_Exercise directions_
Starting with the line that contains "Image resolution: width=1347" and going on through the line that contains "pos(650,286)", put the listing into a Markdown table with the columns Row and Line, numbering each row and skipping blank lines. Leave the pictures out of the answer.
===== Input records
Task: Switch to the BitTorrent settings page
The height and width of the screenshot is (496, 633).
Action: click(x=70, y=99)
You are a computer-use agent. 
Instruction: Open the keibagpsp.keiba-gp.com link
==========
===== Input records
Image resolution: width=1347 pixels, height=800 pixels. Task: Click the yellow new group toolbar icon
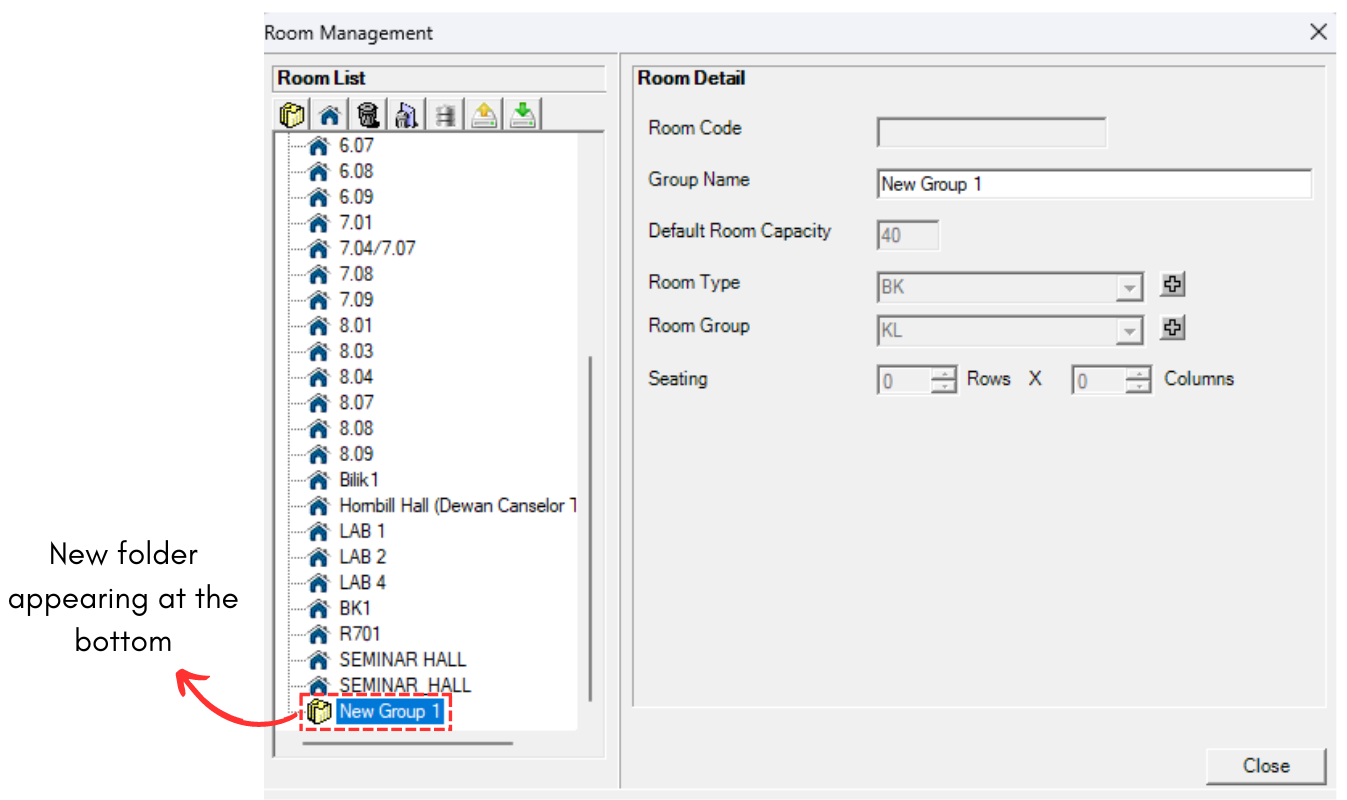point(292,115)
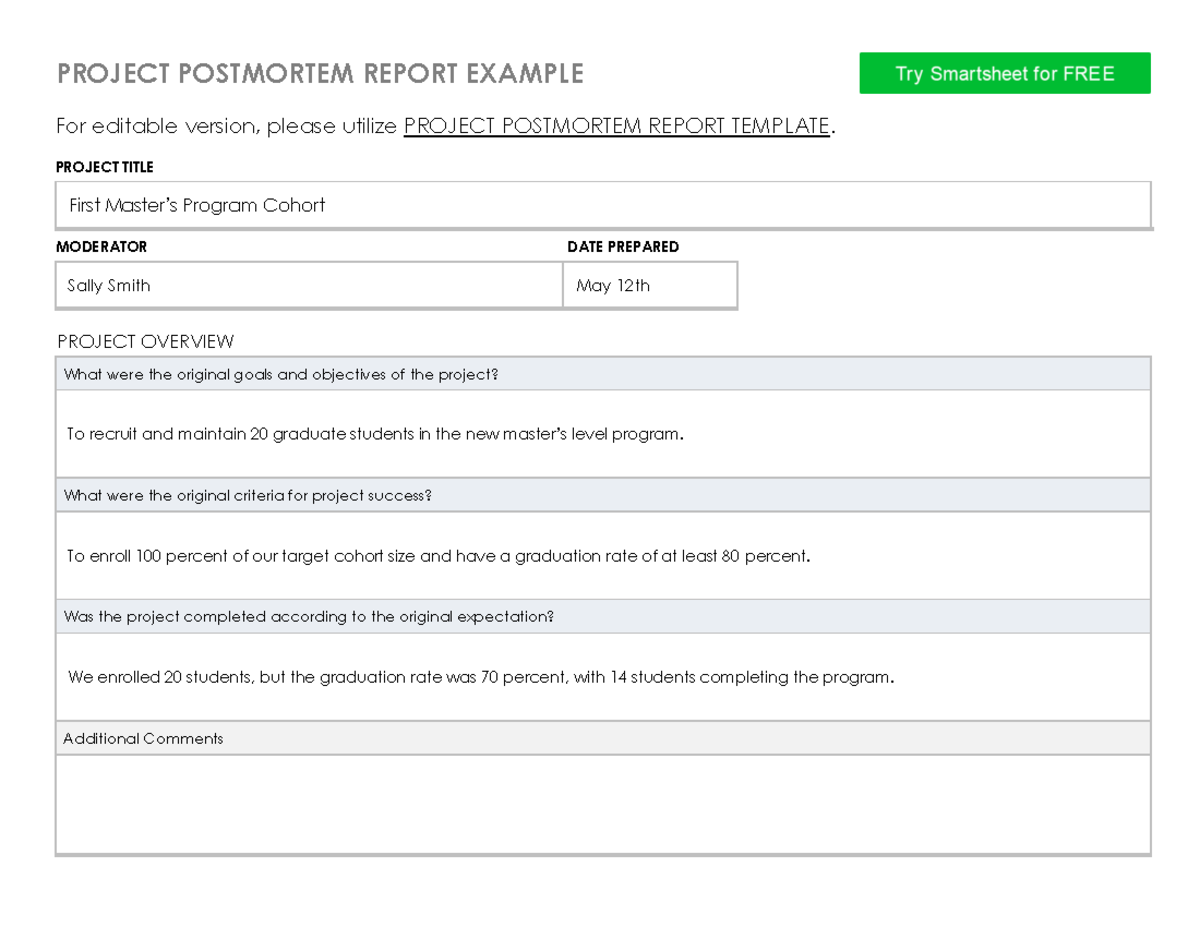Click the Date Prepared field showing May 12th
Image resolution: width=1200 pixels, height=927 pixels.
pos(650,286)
==========
_Written response_
| Row | Line |
|---|---|
| 1 | Image resolution: width=1347 pixels, height=800 pixels. Task: Click the yellow new group toolbar icon |
| 2 | point(292,115) |
| 3 | Click the Date Prepared field showing May 12th |
| 4 | Image resolution: width=1200 pixels, height=927 pixels. |
| 5 | pos(650,286) |